In conclusione, questo paese sopravvive perché le nostre famiglie sanno farsi carico – da sempre – dei cambiamenti imposti da realtà nuove, soprattutto se negativi. Di questo hanno approfittato – da sempre – le corporazioni che si sono avvicendate al governo (del corpo e dello spirito), ma è evidente che oltre questa ultima ristrutturazione funzionale (nuclei di un solo componente, assenza di figli, taglio dei consumi) non  può andare. Siamo arrivati al cul de sac.

Contro questa nuova forma di assolutismo imposto dalle corporazioni per garantirsi la sopravvivenza, occorre ripensare tutta la baracca.

 

 

 

 

“L’8 per mille”

 

Molti concittadini ancora credono che la destinazione da loro indicata per l’8 per mille delle imposte pagate, sia da calcolarsi individualmente: “..parte delle mie tasse  le destino per….”. Non è così. L’8 per mille dell’ammontare delle imposte pagate è già – interamente – destinato. L’espressione in dichiarazione dei redditi quantifica solo le percentuali di distribuzione di quell’ammontare. Facciamo un esempio: se anche uno solo degli oltre 39 milioni di contribuenti dichiarasse di voler destinare l’8 per mille (inventiamo) alla Chiesa Valdese, a questa verrebbe versata una somma pari all’8 per mille dell’intero ammontare dei tributi versati da tutti, non solo l’8 per mille del tributo pagato da quel singolo cittadino.

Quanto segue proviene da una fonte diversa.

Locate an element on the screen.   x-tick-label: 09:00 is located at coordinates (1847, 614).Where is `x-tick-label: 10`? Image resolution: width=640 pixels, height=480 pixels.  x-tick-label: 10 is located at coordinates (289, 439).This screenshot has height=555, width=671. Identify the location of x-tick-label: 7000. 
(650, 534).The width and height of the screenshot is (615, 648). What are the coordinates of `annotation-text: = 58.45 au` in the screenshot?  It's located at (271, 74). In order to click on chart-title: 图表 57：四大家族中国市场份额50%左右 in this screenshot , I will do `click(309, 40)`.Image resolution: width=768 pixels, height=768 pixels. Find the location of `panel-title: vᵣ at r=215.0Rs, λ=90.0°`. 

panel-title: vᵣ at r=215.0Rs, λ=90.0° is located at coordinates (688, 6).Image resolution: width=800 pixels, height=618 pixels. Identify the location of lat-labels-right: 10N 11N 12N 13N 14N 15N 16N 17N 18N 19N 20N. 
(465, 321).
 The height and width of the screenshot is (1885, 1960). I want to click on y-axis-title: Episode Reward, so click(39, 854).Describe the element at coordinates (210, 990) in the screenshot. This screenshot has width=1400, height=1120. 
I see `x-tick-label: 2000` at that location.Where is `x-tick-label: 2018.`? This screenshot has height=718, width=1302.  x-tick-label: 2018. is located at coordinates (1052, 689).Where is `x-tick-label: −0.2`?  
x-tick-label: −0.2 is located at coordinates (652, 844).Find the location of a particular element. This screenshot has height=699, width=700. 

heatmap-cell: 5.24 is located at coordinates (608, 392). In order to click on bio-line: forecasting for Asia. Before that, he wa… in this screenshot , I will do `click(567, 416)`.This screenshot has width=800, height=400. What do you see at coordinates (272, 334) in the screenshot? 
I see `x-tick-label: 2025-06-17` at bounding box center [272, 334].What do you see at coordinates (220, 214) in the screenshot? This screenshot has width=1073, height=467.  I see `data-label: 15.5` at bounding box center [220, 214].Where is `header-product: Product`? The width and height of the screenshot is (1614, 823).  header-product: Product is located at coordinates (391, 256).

Continuando nell’esempio, se si esprimessero due soli contribuenti (inventiamo) uno per la Chiesa valdese, l’altro per quella cattolica, l’ammontare complessivo dell’8 per mille del monte tributi verrà diviso equamente e versato alle due chiese. Interamente.

Dice: “Ma posso anche dichiarare che voglio lasciarlo allo Stato, quindi – in funzione della percentuale delle dichiarazioni “Stato” come la mia -  quell’ammontare non verrà versato a nessuno..”. Errore: quella somma, che si ritiene resti all’Erario, ha già una destinazione di legge: verrà usata per il mantenimento e la ristrutturazione dei luoghi di culto e dei beni architettonici religiosi.

Non si scappa: le corporazioni sanno far bene il proprio interesse.